POHON YANG MURAH HATI Oleh : Shel Silverstein


Ada sebatang pohon yang menyayangi seorang anak kecil. Setiap hari, anak itu datang  dan mengumpulkan daun – daun untuk dibuat mainan mahkota raja. Terkadang dia memanjat dan berayun di dahan. Kalau lelah, anak itu tertidur di bawah keteduhannya.
Anak itu juga menyayangi pohon tersebut. Tentu saja, pohon itu sangat bahagia.
Waktu berlalu, anak itu telah tumbuh dewasa. Pohon itu sering ditinggalkan sendirian. Suatu hari, anak itu datang kepada pohon dan pohon itu berkata : “ Mari, Nak, panjatlah dan berayun di dahan dan makanlah buah yang bergelantungan dan bermainlah di keteduhan serta bersenang – senanglah!”

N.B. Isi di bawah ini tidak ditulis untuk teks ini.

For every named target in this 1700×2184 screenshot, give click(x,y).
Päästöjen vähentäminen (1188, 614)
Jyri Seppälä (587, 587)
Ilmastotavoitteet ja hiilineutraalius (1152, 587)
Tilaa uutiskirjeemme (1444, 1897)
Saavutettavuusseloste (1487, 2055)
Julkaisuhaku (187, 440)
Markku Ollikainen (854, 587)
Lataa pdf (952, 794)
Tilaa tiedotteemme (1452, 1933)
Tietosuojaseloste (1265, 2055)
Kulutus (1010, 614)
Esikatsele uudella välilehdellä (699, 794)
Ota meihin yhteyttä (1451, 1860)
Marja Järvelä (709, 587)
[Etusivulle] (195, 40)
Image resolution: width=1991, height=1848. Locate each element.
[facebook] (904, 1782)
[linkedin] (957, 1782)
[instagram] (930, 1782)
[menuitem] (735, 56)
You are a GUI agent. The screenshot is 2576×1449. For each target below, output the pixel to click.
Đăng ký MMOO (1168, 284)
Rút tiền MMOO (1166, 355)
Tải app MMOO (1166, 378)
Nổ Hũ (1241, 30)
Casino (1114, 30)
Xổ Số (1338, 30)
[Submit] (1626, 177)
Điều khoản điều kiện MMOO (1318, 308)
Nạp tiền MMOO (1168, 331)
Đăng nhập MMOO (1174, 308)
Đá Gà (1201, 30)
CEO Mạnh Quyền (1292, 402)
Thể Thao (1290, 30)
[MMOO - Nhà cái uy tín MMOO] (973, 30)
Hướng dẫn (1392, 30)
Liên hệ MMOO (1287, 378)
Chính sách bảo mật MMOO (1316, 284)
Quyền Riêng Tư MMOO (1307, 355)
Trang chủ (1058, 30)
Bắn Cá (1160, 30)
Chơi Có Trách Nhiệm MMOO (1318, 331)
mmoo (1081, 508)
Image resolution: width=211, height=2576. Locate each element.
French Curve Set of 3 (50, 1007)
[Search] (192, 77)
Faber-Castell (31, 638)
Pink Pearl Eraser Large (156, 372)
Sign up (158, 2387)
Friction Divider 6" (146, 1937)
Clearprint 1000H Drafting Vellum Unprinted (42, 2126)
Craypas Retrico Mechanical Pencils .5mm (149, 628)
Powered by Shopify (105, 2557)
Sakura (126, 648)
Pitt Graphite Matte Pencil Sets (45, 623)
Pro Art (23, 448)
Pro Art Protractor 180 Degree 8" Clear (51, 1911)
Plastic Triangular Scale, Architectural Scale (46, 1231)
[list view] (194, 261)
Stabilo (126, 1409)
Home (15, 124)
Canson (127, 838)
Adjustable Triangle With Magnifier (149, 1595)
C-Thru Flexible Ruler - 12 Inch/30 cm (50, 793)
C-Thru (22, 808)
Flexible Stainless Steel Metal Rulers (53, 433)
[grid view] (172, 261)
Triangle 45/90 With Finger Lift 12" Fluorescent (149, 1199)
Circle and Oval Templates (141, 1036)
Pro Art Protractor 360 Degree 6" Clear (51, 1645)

“Aku sudah terlalu besar untuk memanjat dan bermain,” kata anak itu.
“Aku ingin membeli macam-macam. Aku cuma butuh uang. Bisakah kau berikan uang untukku?”
“Maaf,” kata pohon itu, “aku tidak mempunyai uang. Ada daun-daun dan buah, ambillah dan juallah di kota. Kami akan mendapatkan uang dan bersenang-senanglah.”
Anak itu memanjat dan mengambil buah-buahnya, lalu membawanya pergi. Pohon itu merasa bahagia.
Anak itu tidak pulang-pulang dan pohon itu sedih.
Suatu hari, anak itu datang dan pohon itu berguncang-guncang saking gembiranya, katanya: “Mari, Nak, panjatlah dan berayun di dahan dan makanlah buah yang bergelantungan dan bermainlah di keteduhan serta bersenang-senanglah!”
“Aku terlalu sibuk untuk main panjat,” kata anak itu. “Aku ingin rumah yang hangat,” katanya lagi. “Aku mempunyai istri dan anak, jadi aku butuh rumah. Bisakah kau berikan rumah untukku?”
“Aku tidak mempunyai rumah” kata pohon itu. Hutan itulah rumahku,“ kata pohon “tetapi potonglah cabang-cabangku dan buatlah rumah dengannya. Kamu akan senang.”
Anak itu pun memotong cabang-cabang pohon tersebut dan membawanya pergi untuk membangun rumah.
Pohon itu bahagia.
Anak itu lama tidak datang dan pohon itu merasa sedih. Waktu anak itu kembali, pohon itu gembira sekali sampai tidak bisa mengucap apa-apa.
“Mari, Nak,” isaknya. “Bermainlah di sini.” Kata pohon itu.
“Aku sudah terlalu tua untuk bermain,” kata anak itu. “Aku butuh perahu untuk pergi dari sini. Bisakah kau berikan perahu untukku?”
“Tebanglah batangku dan buatlah perahu dengannya,” kata pohon itu. “Setelah itu berlayarlah dan kamu pasti senang.”
Anak itu memotong batang pohon dan membuatnya perahu untuk berlayar.
Pohon itu bahagia meski sedih juga.
Setelah lama, anak itu kembali lagi.
Maaf, Nak,” kata pohon itu, “aku sudah tidak punya apa-apa untukmu. Buah-buahku sudah tak ada lagi.”
“Gigi-gigiku sudah ompong untuk makan buah,” kata anak itu.
“Cabangku sudah tidak ada,” kata pohon itu. “Kamu tidak bisa berayun...”
“Aku sudah terlalu tua untuk berayun,” kata anak itu.
“Batangku juga sudah tidak ada,” kata pohon. “Kamu tidak bisa memanjat...”
“Aku sudah terlalu capek untuk memanjat,” kata anak itu.
“Maaf,” pohon itu mengeluh. “Mestinya aku bisa memberimu sesuatu... tetapi tak sesuatupun tersisa padaku. Sekarang, aku hanya berupa tunggak...”
“Aku tidak butuh apa-apa sekarang,” kata anak itu. “Aku hanya ingin menyepi dan beristirahat. Aku lelah.”
“Kalau begitu,” kata pohon, “Tunggak seperti aku ini pas sekali untuk duduk dan beristirahat. Mari, Nak, duduk dan beristirahatlah.”
Dan pohon itu merasa sangat bahagia.